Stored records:

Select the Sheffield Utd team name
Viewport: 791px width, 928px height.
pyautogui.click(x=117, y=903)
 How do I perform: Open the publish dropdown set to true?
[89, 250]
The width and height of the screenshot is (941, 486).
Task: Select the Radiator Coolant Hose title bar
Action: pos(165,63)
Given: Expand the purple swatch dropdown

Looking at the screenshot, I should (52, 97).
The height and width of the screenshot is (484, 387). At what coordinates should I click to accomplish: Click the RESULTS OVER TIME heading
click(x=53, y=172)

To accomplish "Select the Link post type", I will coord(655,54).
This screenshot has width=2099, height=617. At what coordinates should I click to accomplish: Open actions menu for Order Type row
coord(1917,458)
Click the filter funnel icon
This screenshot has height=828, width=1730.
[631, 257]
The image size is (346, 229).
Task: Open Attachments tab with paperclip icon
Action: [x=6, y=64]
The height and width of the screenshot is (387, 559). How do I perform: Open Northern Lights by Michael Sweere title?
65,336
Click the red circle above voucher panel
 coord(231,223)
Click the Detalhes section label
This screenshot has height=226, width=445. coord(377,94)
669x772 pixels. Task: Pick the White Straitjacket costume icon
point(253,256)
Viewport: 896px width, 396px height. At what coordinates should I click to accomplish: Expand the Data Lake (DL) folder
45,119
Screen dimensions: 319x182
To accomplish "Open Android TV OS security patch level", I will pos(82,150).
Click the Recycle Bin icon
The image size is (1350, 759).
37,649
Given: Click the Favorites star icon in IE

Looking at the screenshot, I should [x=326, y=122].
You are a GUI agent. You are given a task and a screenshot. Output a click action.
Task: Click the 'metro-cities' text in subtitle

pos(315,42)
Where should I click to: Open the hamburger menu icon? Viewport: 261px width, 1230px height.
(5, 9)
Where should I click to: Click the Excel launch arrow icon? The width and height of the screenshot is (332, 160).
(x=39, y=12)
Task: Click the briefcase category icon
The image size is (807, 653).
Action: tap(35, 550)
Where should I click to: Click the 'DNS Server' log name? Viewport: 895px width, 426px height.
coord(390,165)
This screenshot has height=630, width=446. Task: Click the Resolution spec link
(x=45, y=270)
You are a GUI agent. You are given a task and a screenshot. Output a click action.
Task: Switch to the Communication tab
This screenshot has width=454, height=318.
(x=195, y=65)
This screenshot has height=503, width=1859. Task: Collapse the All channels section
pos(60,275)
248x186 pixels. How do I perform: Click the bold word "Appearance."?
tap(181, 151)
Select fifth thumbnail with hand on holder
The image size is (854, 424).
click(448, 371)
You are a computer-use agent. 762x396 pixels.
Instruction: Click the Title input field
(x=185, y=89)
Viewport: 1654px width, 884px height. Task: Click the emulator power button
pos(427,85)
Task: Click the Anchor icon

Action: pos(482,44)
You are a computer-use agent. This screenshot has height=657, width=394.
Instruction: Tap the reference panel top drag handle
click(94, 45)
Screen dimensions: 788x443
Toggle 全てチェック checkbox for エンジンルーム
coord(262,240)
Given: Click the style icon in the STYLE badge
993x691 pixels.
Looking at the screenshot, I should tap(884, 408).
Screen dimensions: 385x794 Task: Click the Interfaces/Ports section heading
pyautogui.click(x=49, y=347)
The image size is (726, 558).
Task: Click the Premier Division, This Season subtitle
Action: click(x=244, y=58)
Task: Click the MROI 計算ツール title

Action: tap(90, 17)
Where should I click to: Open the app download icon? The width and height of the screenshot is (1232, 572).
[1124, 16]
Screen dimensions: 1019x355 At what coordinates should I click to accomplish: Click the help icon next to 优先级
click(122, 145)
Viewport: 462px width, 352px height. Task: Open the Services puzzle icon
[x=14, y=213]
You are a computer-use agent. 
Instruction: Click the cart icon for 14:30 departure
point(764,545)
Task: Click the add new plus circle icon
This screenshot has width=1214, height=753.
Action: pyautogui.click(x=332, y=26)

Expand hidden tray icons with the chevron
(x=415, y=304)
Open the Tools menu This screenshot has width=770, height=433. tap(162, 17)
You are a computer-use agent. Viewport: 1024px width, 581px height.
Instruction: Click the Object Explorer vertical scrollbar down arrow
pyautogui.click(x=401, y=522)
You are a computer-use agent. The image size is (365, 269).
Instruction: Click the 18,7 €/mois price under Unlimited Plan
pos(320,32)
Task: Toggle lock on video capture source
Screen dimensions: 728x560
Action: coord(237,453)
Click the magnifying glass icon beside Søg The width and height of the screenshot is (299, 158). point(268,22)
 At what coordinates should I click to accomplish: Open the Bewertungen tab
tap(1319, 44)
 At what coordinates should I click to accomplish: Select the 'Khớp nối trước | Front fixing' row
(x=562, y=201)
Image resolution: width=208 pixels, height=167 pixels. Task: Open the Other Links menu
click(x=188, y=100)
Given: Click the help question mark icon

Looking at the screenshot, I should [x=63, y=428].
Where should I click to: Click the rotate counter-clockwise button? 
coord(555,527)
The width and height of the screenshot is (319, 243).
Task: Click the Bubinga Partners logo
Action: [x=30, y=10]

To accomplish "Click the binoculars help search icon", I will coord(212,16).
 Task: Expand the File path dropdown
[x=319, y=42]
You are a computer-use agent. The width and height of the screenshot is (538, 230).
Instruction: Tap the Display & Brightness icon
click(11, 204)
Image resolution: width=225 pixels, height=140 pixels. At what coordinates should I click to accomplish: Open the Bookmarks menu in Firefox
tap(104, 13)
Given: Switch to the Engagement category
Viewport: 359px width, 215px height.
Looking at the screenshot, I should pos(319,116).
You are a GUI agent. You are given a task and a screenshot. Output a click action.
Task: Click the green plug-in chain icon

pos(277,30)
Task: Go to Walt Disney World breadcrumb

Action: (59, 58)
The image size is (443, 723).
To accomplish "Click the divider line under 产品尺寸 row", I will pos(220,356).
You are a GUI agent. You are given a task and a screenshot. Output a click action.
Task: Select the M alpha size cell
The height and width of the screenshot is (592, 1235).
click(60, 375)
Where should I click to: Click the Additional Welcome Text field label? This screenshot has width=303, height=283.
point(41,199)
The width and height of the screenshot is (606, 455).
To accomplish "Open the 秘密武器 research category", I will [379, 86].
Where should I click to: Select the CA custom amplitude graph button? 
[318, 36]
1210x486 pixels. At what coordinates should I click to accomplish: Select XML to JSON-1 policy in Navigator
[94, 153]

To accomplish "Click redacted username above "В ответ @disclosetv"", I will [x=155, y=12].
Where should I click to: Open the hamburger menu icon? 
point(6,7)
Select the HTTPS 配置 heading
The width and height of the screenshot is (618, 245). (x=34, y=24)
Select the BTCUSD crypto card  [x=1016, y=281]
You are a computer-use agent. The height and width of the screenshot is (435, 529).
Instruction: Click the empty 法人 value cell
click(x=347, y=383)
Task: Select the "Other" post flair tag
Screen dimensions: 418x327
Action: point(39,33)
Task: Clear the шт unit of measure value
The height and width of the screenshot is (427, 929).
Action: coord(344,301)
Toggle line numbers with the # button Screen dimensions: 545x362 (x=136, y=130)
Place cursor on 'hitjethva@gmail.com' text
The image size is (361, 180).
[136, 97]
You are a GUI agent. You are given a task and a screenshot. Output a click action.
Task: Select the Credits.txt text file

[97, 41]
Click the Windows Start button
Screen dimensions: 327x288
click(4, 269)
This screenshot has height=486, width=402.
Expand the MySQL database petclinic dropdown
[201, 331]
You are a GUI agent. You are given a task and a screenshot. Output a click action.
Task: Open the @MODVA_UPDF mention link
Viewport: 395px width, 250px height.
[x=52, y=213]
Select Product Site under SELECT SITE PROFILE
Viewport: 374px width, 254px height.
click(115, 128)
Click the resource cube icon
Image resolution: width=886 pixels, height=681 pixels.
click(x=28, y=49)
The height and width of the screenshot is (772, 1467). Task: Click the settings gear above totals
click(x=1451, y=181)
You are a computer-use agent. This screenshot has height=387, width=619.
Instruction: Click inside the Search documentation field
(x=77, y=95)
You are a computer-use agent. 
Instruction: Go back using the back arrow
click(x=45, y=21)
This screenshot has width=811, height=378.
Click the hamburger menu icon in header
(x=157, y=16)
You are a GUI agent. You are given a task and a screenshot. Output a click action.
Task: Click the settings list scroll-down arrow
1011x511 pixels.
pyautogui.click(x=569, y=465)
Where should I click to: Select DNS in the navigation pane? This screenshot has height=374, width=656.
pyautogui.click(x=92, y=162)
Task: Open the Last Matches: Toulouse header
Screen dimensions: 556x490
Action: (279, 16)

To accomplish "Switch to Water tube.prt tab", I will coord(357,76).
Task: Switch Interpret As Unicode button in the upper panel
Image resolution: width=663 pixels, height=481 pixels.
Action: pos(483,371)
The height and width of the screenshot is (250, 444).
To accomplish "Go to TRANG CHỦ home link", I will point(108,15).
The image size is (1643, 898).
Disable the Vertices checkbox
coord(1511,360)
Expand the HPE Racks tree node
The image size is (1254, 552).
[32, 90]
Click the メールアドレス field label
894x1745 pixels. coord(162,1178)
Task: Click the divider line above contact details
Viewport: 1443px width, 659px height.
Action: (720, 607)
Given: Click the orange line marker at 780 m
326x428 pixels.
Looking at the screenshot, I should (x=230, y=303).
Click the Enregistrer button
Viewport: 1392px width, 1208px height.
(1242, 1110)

◆ Work task: Starting at the line that contains "Disable the Vertices checkbox", restate word for word every line through the last one in the records above. Return nothing else.

◆ Response to the task:
Disable the Vertices checkbox
coord(1511,360)
Expand the HPE Racks tree node
The image size is (1254, 552).
[32, 90]
Click the メールアドレス field label
894x1745 pixels. coord(162,1178)
Task: Click the divider line above contact details
Viewport: 1443px width, 659px height.
Action: (720, 607)
Given: Click the orange line marker at 780 m
326x428 pixels.
Looking at the screenshot, I should (x=230, y=303).
Click the Enregistrer button
Viewport: 1392px width, 1208px height.
(1242, 1110)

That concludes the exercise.